TRASFUSIONE SOTTO ACCUSA. Ma non in questo. Questa trasfusione era finita sul banco degli imputati, sul confine tra due volontà precise, quella di salvare una vita e quella di obbedire alla fede che anima un credo e che quindi ha delle sue proprie regole. Tra queste, trattandosi di Testimoni di Geova, di non mischiare il sangue, di non effettuare quindi alcuna trasfusione con sangue di altre persone. È il caso di questa coppia, marito e moglie, due fervidi credenti questa confessione.

Testimone di Geova rifiuta la trasfusione: rischia di morire a Modena

Donna in coma e marito-tutore sono testimoni di Geova. L’Ausl di Modena va in tribunale, nessun giudice finora autorizza a procedere

Purtroppo la donna, che è ricoverata all’ospedale di Baggiovara, da tempo è in coma e per questo il giudice ha nominato il marito suo amministratore di sostegno. Essere amministratori di sostegno significa avere la facoltà, perchè in precedenza così è stato da entrambi stabilito, di prendere decisioni fondamentali qualora l’altro non possa più farlo, non sia più in grado nè di intendere nè di comunicare.

CONIUGE OSSERVANTE.E il coniuge, fedele alla linea della sua confessione, ha detto no alla possibiltà di sottoporre la moglie ad una trasfusione di sangue. I medici hanno spiegato la gravità del caso, la necessità, l’opportunità e il rischio fondatissimo che senza la trasfusione la donna potesse andare incontro al decesso.

Ciononostante il rifiuto del marito tutore è stato confermato.

Poi ieri la svolta. Di fronte ad una crisi, ad un aggravarsi dello stato già gravissimo della donna, i medici hanno agito da medici, secondo coscienza. E hanno praticato la trasfusione alla paziente evitando così che morisse.

RISERBO AUSL. Sulla vicenda l’Ausl mantiene il più stretto riserbo: nessuna informazione, nessuna dichiarazione, nessun comunicato ufficiale. È una vicenda che sicuramente avrà degli strascichi, probabilmente anche giudiziari. Del resto, anche se è la prima volta a Modena, questi casi in Italia si sono nel tempo presentati e sempre hanno scatenato polemiche e aperto ricorsi giudiziari.
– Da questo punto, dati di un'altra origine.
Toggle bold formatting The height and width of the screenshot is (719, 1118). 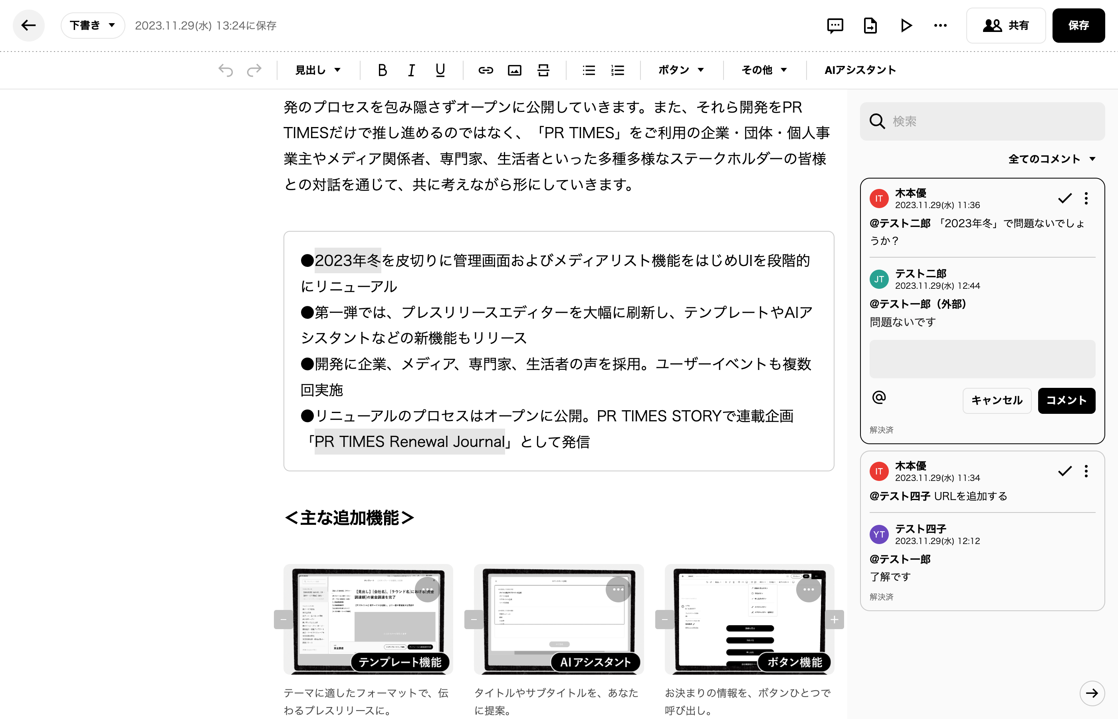(x=382, y=70)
Come abbiamo raccontato ieri, di fronte a questo caso con paziente Testimone di Geova e il conseguente rifiuto di sottoporre il malato ad una trasfusione, i medici di Baggiovara hanno avvisato la direzione generale dell’Ausl che ha messo in moto la cosiddetta procedura di “volontaria giurisdizione”.

L’azienda sanitaria modenese ha cioè percorso l’unica strada possibile: ha contattato il Tribunale civile per cercare un giudice, una autorità al quale sottoporre la questione sottolineando il caso.

PERICOLO DI VITA. E cioè il rischio di vita della paziente e le probabili conseguenze di una mancata trasfusione. Non solo: chiedendo pure un parere che in qualche modo autorizzasse a procedere alla trasfusione anche a fronte del diniego del marito-tutore.

Una procedura di “volontaria giurisdizione” o, come la si vuole leggere, una specie di opportuna “liberatoria”, un’autorizzazione a procedere sottoscritta in forma ufficiale da un giudice.

Ora non si sa cosa sia successo ieri, se cioè sia arrivato una specie di nulla osta dal tribunale. Dall’Ausl, come detto, soltanto silenzi.

Ma sta di fatto che la trasfusione è stata effettuata alla paziente: la donna è viva, sempre ricoverata nell’ospedale di Baggiovara in gravi condizioni. Non sono ancora note le reazioni del coniuge, che sull’argomento aveva espresso chiare opinioni.